Mad, was Kelsea’s first thought. The woman appeared to be wearing only a robe, and her hair was in disarray. She held a torch just above her head, and it seemed only blind luck that she had not set her own hair on fire. Her breath gasped from her throat, and her eyes were wide and desperate. The hem of her robe was stained with blood.
“Declare yourself!” Emily cried. But a moment later Emily was flung aside like a rag doll, straight into the wall, where she collapsed to the floor. As the woman skidded to a stop in front of her cell, Kelsea’s mouth dropped open. No one would have recognized this deranged creature as the Queen of Mortmesne.
“No time,” the Red Queen panted. “Right behind me.”
She dropped to Emily’s inert body and began digging through her pockets. “Key, key, key. Where is it?”
The squeal of wrenching steel echoed down the hall from the stairwell, and a low animal moan emerged from the Red Queen’s throat. She took her hands from Emily’s pockets, defeated, and sat back on her heels for a moment before moving on to the chain around the woman’s neck.
“What is that?” Kelsea asked.
The Red Queen pushed herself to her feet, holding the silver key in her left hand.
“It looks like a child,” she murmured, unlocking Kelsea’s cell and throwing the door wide open. “But it’s not.”
She held out her right hand, and there were Kelsea’s sapphires on her palm. Kelsea gaped at this offering. The Red Queen’s face was calm, but her eyes were wide with panic.
“Help me,” she whispered. “Help me, please.”
A giggle echoed down the corridor, and the Red Queen jumped. Leaning out of her cell, Kelsea saw a small form, too small to be anything but a child, at the foot of the stairwell. But this child’s chin was smeared with red, and it wore a bib of blood.
“You are good at hide-and-seek,” the child lisped, her thin voice echoing down the hall. “But I have found you now.”
“What is it?” Kelsea whispered.
“One of his.
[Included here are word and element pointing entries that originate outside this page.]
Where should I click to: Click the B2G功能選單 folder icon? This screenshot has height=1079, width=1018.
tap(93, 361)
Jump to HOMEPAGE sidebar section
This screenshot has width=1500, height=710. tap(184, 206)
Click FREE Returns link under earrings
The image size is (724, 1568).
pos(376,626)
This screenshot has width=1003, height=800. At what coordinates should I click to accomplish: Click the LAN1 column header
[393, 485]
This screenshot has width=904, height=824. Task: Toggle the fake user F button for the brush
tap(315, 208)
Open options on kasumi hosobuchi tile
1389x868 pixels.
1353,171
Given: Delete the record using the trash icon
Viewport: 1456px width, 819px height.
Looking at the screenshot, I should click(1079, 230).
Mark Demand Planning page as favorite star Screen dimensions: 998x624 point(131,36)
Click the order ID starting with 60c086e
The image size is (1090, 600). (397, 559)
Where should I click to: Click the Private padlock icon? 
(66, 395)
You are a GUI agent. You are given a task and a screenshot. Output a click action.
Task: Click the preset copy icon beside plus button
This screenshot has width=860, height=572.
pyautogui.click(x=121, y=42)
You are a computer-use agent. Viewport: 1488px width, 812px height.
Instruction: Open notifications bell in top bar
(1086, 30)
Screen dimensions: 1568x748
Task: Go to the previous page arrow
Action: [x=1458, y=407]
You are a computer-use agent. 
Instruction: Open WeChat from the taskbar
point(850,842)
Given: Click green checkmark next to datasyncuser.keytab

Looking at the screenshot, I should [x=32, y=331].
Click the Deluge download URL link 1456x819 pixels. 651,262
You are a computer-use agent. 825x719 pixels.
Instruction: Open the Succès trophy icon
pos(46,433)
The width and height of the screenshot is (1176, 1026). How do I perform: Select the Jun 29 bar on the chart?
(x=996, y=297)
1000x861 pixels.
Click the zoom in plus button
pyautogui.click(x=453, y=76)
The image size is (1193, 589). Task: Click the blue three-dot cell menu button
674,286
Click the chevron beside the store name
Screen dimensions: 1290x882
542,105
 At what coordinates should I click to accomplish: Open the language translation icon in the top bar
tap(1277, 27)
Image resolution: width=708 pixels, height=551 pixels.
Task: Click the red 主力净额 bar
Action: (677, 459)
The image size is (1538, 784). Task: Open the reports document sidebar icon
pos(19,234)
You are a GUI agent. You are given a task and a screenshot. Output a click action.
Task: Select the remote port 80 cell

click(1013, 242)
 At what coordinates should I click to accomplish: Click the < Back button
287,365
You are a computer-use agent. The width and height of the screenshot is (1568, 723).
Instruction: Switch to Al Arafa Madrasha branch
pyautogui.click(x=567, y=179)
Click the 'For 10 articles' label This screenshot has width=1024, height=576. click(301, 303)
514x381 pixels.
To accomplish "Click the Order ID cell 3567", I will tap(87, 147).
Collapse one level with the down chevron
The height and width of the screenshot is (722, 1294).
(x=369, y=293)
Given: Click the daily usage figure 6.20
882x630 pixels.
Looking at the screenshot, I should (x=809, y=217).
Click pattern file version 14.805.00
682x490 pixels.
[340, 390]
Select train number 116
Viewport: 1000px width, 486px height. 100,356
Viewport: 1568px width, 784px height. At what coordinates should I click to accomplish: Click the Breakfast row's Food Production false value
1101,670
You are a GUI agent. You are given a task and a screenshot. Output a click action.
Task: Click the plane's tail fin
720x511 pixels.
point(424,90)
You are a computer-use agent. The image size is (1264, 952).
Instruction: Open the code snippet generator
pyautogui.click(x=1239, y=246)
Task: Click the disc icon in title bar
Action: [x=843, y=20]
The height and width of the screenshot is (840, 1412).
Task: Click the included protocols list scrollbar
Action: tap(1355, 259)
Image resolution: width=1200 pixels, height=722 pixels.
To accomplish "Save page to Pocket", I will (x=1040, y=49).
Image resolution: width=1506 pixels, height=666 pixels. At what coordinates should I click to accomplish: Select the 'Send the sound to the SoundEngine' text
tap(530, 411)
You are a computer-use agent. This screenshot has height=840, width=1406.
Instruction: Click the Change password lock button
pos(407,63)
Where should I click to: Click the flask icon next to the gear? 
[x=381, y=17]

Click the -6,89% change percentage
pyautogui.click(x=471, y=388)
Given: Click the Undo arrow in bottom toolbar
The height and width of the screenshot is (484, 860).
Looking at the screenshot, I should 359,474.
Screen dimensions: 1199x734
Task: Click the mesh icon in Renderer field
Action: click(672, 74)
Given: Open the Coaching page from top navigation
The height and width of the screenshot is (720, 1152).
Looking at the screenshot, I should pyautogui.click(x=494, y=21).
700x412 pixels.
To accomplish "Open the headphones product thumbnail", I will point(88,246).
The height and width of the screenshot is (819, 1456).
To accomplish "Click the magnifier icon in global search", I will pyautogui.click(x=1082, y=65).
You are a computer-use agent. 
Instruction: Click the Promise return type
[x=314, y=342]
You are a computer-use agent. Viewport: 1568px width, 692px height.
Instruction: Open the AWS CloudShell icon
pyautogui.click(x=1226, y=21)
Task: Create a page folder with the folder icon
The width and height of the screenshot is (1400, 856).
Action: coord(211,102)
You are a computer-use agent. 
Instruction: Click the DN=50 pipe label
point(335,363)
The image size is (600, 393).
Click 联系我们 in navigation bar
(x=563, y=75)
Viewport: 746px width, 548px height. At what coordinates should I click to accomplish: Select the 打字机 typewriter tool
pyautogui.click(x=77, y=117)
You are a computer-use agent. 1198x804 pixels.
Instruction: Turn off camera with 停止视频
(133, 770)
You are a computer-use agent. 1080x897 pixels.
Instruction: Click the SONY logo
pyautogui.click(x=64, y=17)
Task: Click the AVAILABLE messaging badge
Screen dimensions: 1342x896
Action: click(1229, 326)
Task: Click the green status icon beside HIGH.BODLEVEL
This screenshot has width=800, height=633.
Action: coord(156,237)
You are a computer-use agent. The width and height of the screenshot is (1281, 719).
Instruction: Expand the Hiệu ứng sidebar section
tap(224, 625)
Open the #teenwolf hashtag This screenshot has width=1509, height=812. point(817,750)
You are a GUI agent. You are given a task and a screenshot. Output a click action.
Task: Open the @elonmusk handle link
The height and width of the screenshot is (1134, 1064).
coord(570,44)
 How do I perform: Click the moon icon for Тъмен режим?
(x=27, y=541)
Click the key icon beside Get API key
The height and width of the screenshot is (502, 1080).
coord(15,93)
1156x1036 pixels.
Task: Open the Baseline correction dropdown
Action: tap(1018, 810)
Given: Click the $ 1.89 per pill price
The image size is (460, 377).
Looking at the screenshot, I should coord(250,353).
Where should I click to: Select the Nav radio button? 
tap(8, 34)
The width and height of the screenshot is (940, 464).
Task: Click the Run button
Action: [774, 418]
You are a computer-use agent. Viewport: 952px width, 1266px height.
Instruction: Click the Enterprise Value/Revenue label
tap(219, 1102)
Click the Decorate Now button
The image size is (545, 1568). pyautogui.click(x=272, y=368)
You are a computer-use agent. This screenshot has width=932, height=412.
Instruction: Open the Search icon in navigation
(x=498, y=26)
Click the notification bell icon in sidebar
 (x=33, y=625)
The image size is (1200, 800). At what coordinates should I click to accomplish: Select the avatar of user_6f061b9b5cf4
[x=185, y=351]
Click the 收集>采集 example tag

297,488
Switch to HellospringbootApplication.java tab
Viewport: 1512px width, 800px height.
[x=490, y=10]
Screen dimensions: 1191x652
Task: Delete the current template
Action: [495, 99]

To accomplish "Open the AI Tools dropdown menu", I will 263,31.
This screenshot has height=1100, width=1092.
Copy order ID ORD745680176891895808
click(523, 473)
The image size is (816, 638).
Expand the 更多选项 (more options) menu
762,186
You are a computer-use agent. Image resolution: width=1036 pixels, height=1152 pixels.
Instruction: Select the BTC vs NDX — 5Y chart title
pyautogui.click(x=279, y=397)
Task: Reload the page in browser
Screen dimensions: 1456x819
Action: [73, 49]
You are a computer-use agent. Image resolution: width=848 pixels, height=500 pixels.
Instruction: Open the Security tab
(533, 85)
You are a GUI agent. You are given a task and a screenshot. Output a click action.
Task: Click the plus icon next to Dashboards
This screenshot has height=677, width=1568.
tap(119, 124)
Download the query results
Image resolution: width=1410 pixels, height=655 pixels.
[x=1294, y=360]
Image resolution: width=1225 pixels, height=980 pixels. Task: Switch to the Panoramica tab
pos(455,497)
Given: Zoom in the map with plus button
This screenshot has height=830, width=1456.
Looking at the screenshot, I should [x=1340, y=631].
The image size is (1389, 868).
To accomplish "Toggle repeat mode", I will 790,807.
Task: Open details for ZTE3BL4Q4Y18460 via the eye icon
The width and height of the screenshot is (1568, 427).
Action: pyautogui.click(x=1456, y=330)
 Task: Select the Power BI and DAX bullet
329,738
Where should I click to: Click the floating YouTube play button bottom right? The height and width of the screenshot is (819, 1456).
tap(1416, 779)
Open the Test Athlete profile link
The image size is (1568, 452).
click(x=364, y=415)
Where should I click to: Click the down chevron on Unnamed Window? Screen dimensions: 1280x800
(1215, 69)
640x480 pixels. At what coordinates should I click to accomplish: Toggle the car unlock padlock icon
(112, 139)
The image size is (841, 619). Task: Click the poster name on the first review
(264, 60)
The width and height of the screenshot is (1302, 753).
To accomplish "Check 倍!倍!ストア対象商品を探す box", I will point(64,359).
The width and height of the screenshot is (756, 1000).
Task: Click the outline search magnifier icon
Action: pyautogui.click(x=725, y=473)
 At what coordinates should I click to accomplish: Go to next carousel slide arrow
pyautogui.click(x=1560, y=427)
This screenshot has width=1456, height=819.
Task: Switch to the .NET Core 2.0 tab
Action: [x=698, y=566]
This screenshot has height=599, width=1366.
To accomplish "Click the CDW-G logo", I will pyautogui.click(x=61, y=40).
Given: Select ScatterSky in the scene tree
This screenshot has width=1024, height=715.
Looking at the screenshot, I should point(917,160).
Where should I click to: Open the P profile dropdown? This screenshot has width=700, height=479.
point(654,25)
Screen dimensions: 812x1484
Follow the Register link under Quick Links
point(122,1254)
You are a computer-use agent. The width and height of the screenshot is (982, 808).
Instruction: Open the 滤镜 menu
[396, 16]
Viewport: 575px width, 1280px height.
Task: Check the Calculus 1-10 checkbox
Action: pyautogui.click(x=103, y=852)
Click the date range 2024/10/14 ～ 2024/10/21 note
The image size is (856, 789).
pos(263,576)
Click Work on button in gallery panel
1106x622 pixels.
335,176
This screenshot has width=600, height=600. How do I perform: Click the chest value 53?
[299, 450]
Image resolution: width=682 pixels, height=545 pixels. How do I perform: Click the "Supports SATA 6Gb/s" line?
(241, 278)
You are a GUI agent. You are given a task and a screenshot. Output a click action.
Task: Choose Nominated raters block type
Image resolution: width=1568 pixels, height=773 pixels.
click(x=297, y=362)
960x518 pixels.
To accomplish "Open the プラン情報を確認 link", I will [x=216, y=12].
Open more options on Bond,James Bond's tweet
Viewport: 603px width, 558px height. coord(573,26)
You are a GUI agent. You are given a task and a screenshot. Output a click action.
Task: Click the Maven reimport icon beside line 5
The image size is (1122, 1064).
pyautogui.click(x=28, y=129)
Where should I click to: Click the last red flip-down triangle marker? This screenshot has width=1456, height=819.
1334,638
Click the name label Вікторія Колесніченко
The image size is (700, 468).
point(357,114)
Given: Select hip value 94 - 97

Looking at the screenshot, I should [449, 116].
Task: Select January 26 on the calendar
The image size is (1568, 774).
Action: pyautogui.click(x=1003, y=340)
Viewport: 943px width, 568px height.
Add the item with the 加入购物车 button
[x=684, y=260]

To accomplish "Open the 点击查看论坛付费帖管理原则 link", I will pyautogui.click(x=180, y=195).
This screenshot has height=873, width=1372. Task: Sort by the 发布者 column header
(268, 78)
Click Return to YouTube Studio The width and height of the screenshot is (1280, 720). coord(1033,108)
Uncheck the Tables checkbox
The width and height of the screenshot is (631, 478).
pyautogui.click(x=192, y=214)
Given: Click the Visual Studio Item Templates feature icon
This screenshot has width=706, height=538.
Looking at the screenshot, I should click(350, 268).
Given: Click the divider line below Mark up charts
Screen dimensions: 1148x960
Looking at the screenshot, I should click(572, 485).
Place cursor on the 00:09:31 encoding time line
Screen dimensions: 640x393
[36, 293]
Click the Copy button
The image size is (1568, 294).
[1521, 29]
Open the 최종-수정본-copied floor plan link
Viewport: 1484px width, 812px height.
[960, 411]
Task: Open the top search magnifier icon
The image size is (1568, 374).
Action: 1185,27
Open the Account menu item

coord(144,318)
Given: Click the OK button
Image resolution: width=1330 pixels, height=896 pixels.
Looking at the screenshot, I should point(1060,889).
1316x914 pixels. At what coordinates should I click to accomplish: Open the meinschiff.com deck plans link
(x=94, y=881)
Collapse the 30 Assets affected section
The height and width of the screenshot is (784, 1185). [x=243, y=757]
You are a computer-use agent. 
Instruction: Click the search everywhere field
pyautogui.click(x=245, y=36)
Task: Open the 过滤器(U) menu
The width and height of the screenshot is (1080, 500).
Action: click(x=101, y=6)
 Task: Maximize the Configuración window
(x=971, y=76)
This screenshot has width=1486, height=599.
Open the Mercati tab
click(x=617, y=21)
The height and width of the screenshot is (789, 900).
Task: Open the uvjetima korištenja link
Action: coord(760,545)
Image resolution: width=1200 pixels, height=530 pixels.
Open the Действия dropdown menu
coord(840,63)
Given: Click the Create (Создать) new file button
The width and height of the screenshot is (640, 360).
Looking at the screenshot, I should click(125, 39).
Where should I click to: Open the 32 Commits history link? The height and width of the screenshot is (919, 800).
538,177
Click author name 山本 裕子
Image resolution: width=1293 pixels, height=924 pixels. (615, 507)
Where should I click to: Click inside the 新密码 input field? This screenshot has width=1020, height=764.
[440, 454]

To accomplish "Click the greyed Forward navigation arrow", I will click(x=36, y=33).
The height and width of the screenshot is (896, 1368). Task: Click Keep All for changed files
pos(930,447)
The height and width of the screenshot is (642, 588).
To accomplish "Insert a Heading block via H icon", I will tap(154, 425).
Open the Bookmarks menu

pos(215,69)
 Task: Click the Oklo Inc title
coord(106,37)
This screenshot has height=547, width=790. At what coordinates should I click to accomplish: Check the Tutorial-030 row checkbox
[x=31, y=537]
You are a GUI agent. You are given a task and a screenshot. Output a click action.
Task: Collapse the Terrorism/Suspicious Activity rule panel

Please.” The Red Queen grabbed Kelsea’s hand and pressed the sapphires into her palm, and Kelsea realized, astonished, that she was speaking not in Mort, but in Tear.
“Please. They are yours. I give them back.”
Kelsea stared at the sapphires in her hand. She had spent so many months longing for her jewels, longing for the ability to punish and retaliate. But now that she had them in hand, she felt exactly the same. All of the power she had drawn from the sapphires, all of that ability to channel her anger into force, it was gone. But there was something there, for now she realized that she could actually tell them apart. The two jewels might appear identical, but they were different, utterly different, two discrete voices inside her head . . .
She had no time to analyze the difference. The child—a little girl, Kelsea saw now—was coming down the corridor, loping on all fours like a wolf, her teeth bared and face twisted in a snarl.
The Red Queen ducked behind Kelsea, clutching her shoulder in an iron grip of terror. Kelsea wondered what she was supposed to do in the two seconds before the child reached them, how on earth she was supposed to have time to make a plan, let alone act . . .
And time slowed down.
Kelsea saw this quite clearly. The child, which had been coming along the corridor at great speed, was suddenly reduced to the lazy velocity of the mud turtles of the Reddick. She moved only by inches.
No hurry at all, Kelsea thought, marveling. I have all the time in the world.
She looked down at her sapphires. Different, yes, but connected, wed to each other somehow. One of them was William Tear’s sapphire; it spoke to her clearly, not in words but in a flow of images, of ideas, speaking of the good and the light. Tear’s sapphire, which had allowed him to master time, to bring them all safely across the Atlantic and God’s Ocean. Carlin had always said that Tear’s settlers were lucky to stumble on the new world, the equivalent of hitting a bull’s-eye on a dartboard in the pitch-black. But that wasn’t true at all. William Tear had known exactly where he was going. There was no luck involved, because—
“It came from here,” Kelsea whispered, feeling the very rightness of the idea. A piece of Tear sapphire had somehow found its way into the old world, and Kelsea saw its journey clearly, like a story inside her head: passed down from Tear to Tear, hidden and smuggled, sometimes to the far corners of the earth, concealed from the powerful, guarded from the weak. Centuries of Tears, all of them fighting to hold back the darkness, to keep it at bay. Tear’s sapphire dealt in time; it had allowed her to slow the ravening child before her, to lengthen the hallway until it was nearly infinite, to see into the past.
How could I ever have thought they were identical?
The difference was like a chasm in her mind. The other jewel’s voice was low and hectoring, speaking of petty slights and jealousies and desires, of sneaking and spying, anger and violence. This sapphire had also been passed down through generations of Raleighs, but it had never really belonged to any of them, not even to Kelsea.